The sad evidence abounds: Open the newspaper and what do you see? Bestseller lists (an enabler of the herd mentality if ever there was one). You walk into Barnes and Noble and what do you see? The bestsellers themselves, great tottering stacks of them threatening to kill you. You will wade deep into that shiny, brittle landscape, past vast deposits of Senior Franzen's bloated extravaganza before you find something that isn't new -- before you find, say, "The Catcher in the Rye" by J.D. Salinger.
Er, on second thought, you probably won't find that one. In most B & N's "Catcher" isn't on the shelves -- it's kept behind the counter and you have to ask for it, for reasons that have been variously explained to me: either it's among the most-likely-to-be-shoplifted books, or it's too obscene or subversive or something for today's delicate (don't let those tattoos fool you) young people. In fact, "Catcher" isn't the only book kept behind the counter at B&N (go ahead, ask them). All kinds of other major subversives and experimentalists are back there, too, from Vladimir Nabokov to Jack Kerouac to William Burroughs to the heinous Paul Auster.

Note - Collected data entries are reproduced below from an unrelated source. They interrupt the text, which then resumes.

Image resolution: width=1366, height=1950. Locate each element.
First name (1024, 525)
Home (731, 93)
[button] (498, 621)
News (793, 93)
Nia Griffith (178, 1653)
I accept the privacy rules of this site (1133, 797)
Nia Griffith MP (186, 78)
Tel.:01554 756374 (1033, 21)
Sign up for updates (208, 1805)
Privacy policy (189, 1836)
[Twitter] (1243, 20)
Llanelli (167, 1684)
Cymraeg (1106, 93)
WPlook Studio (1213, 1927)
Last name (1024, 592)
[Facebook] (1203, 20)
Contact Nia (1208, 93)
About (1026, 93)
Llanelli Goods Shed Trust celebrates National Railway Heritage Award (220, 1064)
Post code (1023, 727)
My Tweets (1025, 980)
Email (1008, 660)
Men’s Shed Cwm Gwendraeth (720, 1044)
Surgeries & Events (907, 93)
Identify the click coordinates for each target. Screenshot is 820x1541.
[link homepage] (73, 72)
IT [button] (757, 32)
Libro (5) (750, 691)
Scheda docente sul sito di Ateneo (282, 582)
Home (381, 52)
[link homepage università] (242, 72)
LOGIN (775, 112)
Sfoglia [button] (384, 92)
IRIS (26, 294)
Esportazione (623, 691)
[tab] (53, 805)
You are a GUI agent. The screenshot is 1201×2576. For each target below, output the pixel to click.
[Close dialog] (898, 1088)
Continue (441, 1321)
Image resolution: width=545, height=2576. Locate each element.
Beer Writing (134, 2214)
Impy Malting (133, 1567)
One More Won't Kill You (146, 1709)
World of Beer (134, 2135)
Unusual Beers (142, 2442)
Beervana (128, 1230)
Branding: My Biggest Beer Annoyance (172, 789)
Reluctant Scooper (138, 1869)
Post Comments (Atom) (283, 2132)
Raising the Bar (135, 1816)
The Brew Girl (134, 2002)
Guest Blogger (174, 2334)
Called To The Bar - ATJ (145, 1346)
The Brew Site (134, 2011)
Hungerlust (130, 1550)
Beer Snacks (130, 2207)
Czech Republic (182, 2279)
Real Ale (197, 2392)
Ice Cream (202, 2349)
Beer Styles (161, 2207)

And, in a greater sense, and for equally depressing reasons having ultimately to do, I think, with clearing shelf space for the higher-profit-margin new -- what, the explicit sex and vulgar language of "The Corrections" is better for kids than hearing Holden Caufield talk about "goddamn phonies"? -- there are numerous other books kept behind the metaphoric counters of modern America. This is true especially if they are edgy -- I mean, really edgy -- and/or experimental, and especially if they are more than a year or so old. And it's especially especially true if they are written by a dern foreigner.
Nonetheless, let's just say for argument's sake that you're a perverse so-and-so and you would like to read such. Where to go?
Hop on the Internet and visit the website of the Dalkey Archive Press -- http://www.centerforbookculture.org/dalkey/index.html -- the site of perhaps the most quietly subversive publisher in the country.
Dalkey has made it its mission to "keep in print as many of the great experimental books of the last 100 years as possible," including many books that were out of print in America when Dalkey first published them, as editor Chad Post explained it to me when I tracked him down at company headquarters in Normal, Illinois. And of the 240 books Dalkey has published so far, only two have been allowed to lapse out of print -- both books of interviews with Latin American authors that had simply gone out of date, Post says.
I first came upon Dalkey when I was looking for books by the great French surrealist Raymond Queneau. Then I discovered that Dalkey also published Celine. Its British list was particularly impressive -- lots of Henry Green, Aldous Huxley and Nicholas Mosley. And of course, on their Irish list was Flann O'Brien, author of the book that gives the press its name, "The Dalkey Archive."
But Dalkey doesn't just publish old books by non-American writers -- it's also the home for numerous American authors, including many still in their prime, thank you very much. They've picked up out-of-print titles from William Gass, John Barth and Stephen Millhauser. And they're the exclusive publisher of one of my favorite short story writers, Harry Matthews (including his newest, "The Human Country," due out this fall).